Verlossing

door het bloed van het Lam 

 

 

 

Wat is verlossing?

  

Verlossing betekent in feite ‘iets terug kopen’ of ‘bevrijding uit de macht van een ander, door betaling van een losprijs’. Voorbeelden hiervan vinden we al in het Oude Testament. Zie bijvoorbeeld Lev. 25 : 24 – 25 waar staat: “Daarom zult gij, in het ganse land uwer bezitting, lossing voor het land toelaten. Wanneer uw broeder verarmd zal zijn, en iets van zijn bezitting verkocht zal hebben, zo zal zijn losser, die zijn nabestaande is, komen, en zal het verkochte van zijn broeder lossen”. In de verzen 51 en 52 van hetzelfde hoofdstuk lezen we nog: “Indien nog vele van die jaren zijn, naar die zal zal hij tot zijn lossing van het geld, waarvoor hij gekocht is, teruggeven. En indien er nog weinige  van die jaren overgebleven zijn, tot aan het jubeljaar, zo zal hij met hem rekenen; naar zijn jaren zal hij zijn lossing teruggeven”. We zien dus dat lossing inhoudt, dat men iets terug koopt wat ooit al eigendom is geweest. In het Oude Testament was dat principe al in de Wet verwerkt! We zien ook dat er sprake kan zijn van een Losser! Een losser die iets of iemand terugkoopt, of die nageslacht voor een broer verwekt (Deut. 25 : 5, 6). We zien dat onder andere bij de geschiedenis van Ruth. Naomi, die met haar man en zoons naar Moab trekt, vanwege de hongersnood in Bethlehem. In Moab komen haar man en zoons om het leven, en Naomi keert met haar Moabitische schoondochters terug naar Bethlehem. Althans, de ene schoondochter keert alsnog om naar Moab, maar Ruth gaat met Naomi mee. In Bethlehem lost Boaz de bezittingen van de man van Naomi, en huwt Ruth, zodat door lossing er toch nageslacht is voor Elimelech, de man van Naomi (zie het Bijbelboek Ruth).

  

Je zou het kunnen vergelijken met iemand die een schitterende boot maakt. Maar wat gebeurt er? Hij raakt het kwijt! Op een bepaald moment ziet hij de boot terug in een etalage van een winkel. Het is zijn boot, en toch moet deze persoon, om rechtmatig eigenaar te zijn van deze boot, de boot terugkopen!

  

Zo heeft God de mens in het begin naar Zijn Beeld geschapen (Gen. 1 : 27). De mens kwam in opstand (Gen. 3) en verloor dat Beeld (Gen. 5 : 1 – 3). De mens ging zijn eigen weg, luisterde niet naar God en stierf geestelijk! Maar God liet de mens niet in de steek! De Heere (ver)loste de mens! Echter de Heere God maakte het mogelijk door het kostbare bloed van Jezus Christus om de mensen terug te kopen. De mens zal alleen wel vrijgekocht moeten WILLEN worden.

━━━━━━━━━━

OPDRACHTEN:
1) Schrijf uit de tekst over verlossing letterlijk over, te beginnen bij "Zo heeft God" en doorlopend tot en met "moeten WILLEN worden.".
2) Naar welk land trekt Naomi met haar man en zoons, volgens de tekst over verlossing?
3) Vertaal deze zin uit de tekst over verlossing in het Engels: "Het is zijn boot, en toch moet deze persoon, om rechtmatig eigenaar te zijn van deze boot, de boot terugkopen!"

MATERIAAL:

━━━━━━━━━━

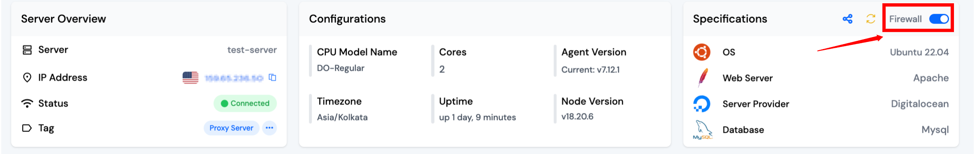
Task: Click the Tag label icon
Action: coord(27,128)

━━━━━━━━━━

VERWACHTE ANTWOORDEN:
1)
Zo heeft God de mens in het begin naar Zijn Beeld geschapen (Gen. 1 : 27). De mens kwam in opstand (Gen. 3) en verloor dat Beeld (Gen. 5 : 1 – 3). De mens ging zijn eigen weg, luisterde niet naar God en stierf geestelijk! Maar God liet de mens niet in de steek! De Heere (ver)loste de mens! Echter de Heere God maakte het mogelijk door het kostbare bloed van Jezus Christus om de mensen terug te kopen. De mens zal alleen wel vrijgekocht moeten WILLEN worden.

2) Naar Moab.

3) It is his boat, and yet this person, in order to be the rightful owner of this boat, has to buy the boat back!